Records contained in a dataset
+ + + + +

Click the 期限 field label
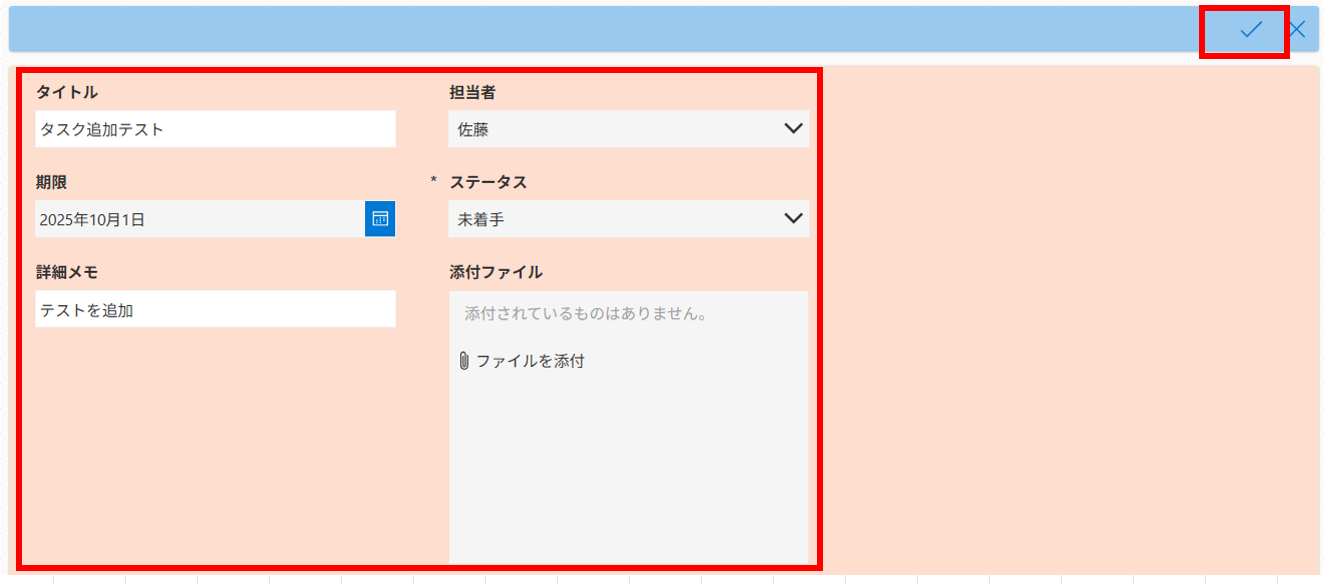1324x583 pixels. (x=52, y=182)
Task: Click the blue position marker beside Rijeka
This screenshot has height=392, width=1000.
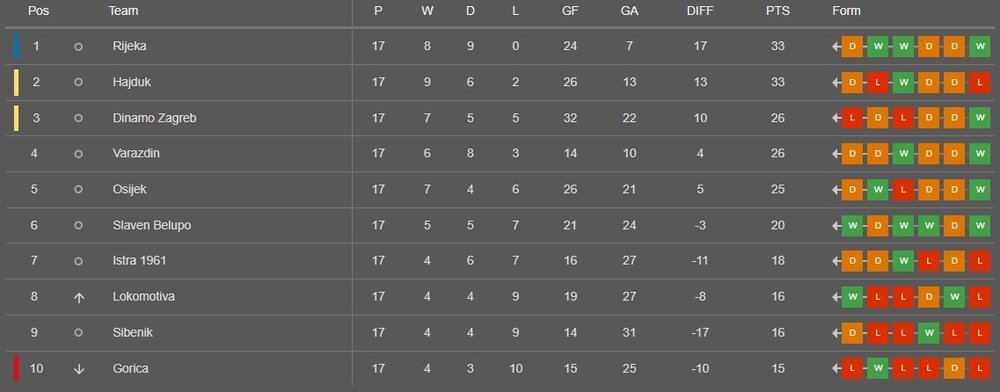Action: click(17, 47)
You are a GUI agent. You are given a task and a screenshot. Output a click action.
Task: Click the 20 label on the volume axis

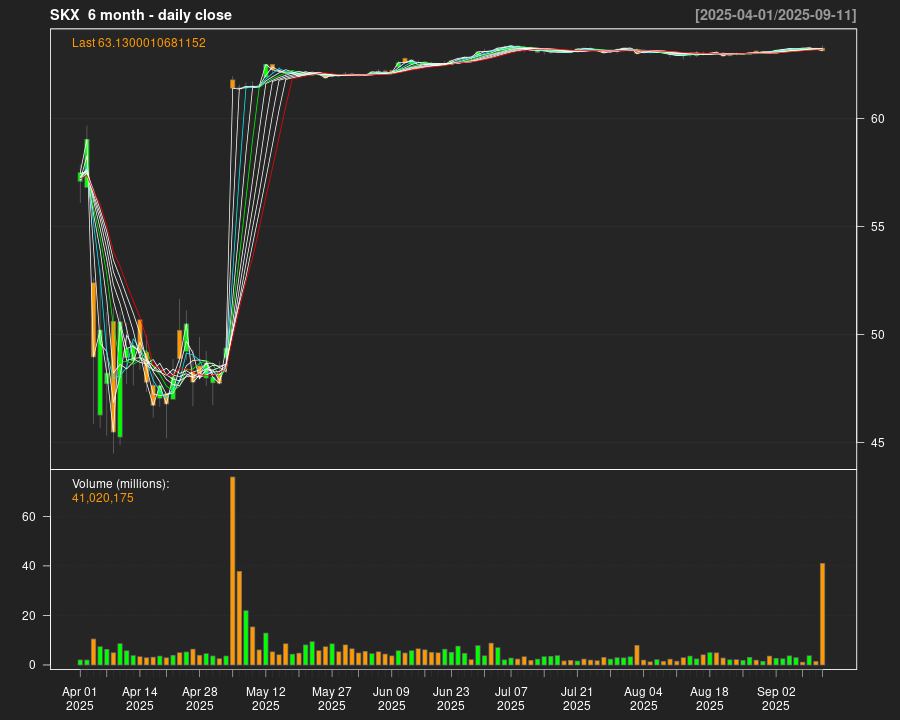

+ + + + +

Problem -> Where the line with "This screenshot has height=392, width=1000." appears in the entries above, begin there and restate every line to the end word for word, minus the pictures.

Answer to this task ->
This screenshot has height=392, width=1000.
Action: click(17, 47)
You are a GUI agent. You are given a task and a screenshot. Output a click action.
Task: Click the 20 label on the volume axis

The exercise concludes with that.